Interaction of gravitational waves with superconductors

Abstract

Applying the Helmholtz Decomposition theorem to linearized General Relativity leads to a gauge‐invariant formulation where the transverse‐traceless part of the metric perturbation describes gravitational waves in matter. Gravitational waves incident on a superconductor can be described by a linear London‐like constituent equation characterized by a “gravitational shear modulus” and a corresponding plasma frequency and penetration depth. Electric‐like and magnetic‐like gravitational tensor fields are defined in terms of the strain field of a gravitational wave. It is shown that in the DC limit, the magnetic‐like tensor field is expelled from the superconductor in a gravitational Meissner‐like effect. The Cooper pair density is described by the Ginzburg‐Landau theory embedded in curved space‐time.
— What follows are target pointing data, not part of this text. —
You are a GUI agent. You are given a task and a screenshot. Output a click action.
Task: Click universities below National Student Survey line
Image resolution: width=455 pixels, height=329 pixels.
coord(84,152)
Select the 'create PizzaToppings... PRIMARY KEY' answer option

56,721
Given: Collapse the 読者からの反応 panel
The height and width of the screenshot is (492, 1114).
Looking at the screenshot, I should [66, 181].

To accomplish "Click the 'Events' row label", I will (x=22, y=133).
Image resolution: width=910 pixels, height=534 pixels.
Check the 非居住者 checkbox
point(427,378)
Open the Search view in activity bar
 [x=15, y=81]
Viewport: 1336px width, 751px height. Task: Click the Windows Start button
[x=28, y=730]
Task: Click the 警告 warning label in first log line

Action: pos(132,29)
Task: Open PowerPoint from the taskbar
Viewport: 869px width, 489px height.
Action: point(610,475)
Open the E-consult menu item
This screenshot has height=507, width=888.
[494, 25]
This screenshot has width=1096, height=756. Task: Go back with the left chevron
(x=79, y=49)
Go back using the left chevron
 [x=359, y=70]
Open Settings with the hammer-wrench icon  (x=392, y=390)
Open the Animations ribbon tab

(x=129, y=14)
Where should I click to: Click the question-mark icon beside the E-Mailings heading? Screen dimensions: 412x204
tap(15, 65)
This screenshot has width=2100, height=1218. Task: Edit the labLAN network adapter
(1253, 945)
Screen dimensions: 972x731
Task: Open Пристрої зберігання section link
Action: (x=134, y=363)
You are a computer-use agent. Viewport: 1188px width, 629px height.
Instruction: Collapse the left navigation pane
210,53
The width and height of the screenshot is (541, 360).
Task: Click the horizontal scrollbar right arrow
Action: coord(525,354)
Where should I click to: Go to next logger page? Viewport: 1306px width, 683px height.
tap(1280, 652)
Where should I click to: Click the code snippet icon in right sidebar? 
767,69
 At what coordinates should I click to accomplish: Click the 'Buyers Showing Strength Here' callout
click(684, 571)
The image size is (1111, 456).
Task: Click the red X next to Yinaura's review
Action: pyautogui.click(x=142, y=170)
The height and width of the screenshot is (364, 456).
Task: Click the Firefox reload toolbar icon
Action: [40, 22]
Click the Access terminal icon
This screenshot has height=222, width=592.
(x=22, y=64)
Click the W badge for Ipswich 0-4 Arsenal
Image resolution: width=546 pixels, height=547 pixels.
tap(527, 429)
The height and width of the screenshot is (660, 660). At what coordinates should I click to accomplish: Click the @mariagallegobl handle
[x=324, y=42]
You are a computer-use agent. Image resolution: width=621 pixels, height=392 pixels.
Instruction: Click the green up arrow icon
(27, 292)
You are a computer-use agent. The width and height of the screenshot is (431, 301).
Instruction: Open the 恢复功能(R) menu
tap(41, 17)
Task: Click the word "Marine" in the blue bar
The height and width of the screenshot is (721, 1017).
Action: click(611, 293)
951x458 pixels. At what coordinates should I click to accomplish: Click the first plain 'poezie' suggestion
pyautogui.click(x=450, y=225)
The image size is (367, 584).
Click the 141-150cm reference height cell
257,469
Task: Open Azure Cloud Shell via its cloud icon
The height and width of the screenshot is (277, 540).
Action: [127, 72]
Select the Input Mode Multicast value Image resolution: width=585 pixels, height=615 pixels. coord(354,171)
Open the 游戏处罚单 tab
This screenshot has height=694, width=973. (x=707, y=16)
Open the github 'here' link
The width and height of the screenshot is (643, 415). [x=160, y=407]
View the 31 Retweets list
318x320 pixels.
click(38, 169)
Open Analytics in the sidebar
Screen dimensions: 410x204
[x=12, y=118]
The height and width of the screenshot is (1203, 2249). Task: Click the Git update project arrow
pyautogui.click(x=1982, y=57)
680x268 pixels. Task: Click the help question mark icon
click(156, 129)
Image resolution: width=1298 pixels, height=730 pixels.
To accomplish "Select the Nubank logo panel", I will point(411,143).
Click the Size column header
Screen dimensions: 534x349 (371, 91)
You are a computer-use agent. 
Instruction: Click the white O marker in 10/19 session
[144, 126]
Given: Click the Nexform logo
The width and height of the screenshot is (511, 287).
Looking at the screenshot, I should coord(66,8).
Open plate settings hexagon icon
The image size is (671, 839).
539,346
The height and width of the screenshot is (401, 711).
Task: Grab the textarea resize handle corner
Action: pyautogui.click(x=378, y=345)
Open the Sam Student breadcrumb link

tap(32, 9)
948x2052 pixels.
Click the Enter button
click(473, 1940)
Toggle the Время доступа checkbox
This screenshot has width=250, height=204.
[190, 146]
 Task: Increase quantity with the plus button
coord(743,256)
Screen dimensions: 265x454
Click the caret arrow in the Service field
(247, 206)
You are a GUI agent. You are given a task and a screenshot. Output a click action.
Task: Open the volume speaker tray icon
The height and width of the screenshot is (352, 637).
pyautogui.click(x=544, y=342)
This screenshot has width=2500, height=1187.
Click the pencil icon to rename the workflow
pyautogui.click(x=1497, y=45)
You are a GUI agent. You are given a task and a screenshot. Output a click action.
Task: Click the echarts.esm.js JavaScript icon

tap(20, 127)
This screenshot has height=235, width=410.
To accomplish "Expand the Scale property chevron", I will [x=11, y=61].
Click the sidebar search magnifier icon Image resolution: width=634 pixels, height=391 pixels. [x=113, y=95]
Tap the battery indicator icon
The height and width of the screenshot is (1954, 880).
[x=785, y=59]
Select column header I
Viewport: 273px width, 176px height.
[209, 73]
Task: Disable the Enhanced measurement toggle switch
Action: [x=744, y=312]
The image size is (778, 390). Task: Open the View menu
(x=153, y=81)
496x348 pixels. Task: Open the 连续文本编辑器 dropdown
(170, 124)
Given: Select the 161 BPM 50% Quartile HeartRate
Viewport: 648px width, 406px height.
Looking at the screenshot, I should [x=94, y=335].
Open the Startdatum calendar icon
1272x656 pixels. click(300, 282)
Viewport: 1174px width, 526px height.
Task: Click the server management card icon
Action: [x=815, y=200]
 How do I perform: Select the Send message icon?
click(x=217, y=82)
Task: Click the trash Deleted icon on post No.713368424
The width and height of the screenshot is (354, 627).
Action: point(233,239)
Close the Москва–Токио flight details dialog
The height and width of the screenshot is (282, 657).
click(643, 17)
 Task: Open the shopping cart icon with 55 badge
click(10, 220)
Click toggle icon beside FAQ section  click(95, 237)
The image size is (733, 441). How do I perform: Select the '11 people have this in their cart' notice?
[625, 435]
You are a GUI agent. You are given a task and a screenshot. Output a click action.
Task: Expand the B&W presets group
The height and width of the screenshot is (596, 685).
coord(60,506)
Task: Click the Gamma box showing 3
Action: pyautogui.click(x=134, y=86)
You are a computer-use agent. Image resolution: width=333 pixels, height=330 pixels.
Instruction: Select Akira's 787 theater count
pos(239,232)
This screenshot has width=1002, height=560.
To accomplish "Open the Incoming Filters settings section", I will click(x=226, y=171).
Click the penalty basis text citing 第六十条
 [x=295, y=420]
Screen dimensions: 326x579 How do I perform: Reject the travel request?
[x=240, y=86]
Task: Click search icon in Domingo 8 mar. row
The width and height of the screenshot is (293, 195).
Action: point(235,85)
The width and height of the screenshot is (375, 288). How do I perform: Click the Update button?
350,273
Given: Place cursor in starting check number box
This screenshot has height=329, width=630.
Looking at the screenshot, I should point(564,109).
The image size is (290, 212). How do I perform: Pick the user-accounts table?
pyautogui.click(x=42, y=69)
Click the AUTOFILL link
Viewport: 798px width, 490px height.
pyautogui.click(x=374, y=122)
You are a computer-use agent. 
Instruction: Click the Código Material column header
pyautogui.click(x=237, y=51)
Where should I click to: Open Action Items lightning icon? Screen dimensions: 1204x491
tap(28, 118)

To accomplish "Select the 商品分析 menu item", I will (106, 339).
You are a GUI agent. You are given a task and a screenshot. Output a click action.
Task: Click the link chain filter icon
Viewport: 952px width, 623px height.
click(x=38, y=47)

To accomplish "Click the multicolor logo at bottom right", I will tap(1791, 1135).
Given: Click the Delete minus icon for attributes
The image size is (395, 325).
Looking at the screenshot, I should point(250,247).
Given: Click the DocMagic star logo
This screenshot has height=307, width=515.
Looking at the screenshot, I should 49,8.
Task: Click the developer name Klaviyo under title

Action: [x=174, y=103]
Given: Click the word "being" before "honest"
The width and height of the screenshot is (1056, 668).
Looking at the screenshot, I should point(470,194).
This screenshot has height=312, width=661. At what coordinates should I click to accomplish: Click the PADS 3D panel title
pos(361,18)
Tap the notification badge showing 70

The ionic lattice is modeled by quantum harmonic oscillators coupled to gravitational waves and characterized by quasi‐energy eigenvalues for the phonon modes. The formulation predicts the possibility of a dynamical Casimir effect since the zero‐point energy of the ionic lattice phonons is found to be modulated by the gravitational wave, in a quantum analog of a “Weber‐bar effect.” Applying periodic thermodynamics and the Debye model in the low‐temperature limit leads to a free energy density for the ionic lattice. Lastly, we relate the gravitational strain of space to the strain of matter to show that the response to a gravitational wave is far less for the Cooper pair density than for the ionic lattice. This predicts a charge separation effect in the superconductor as a result of the gravitational wave.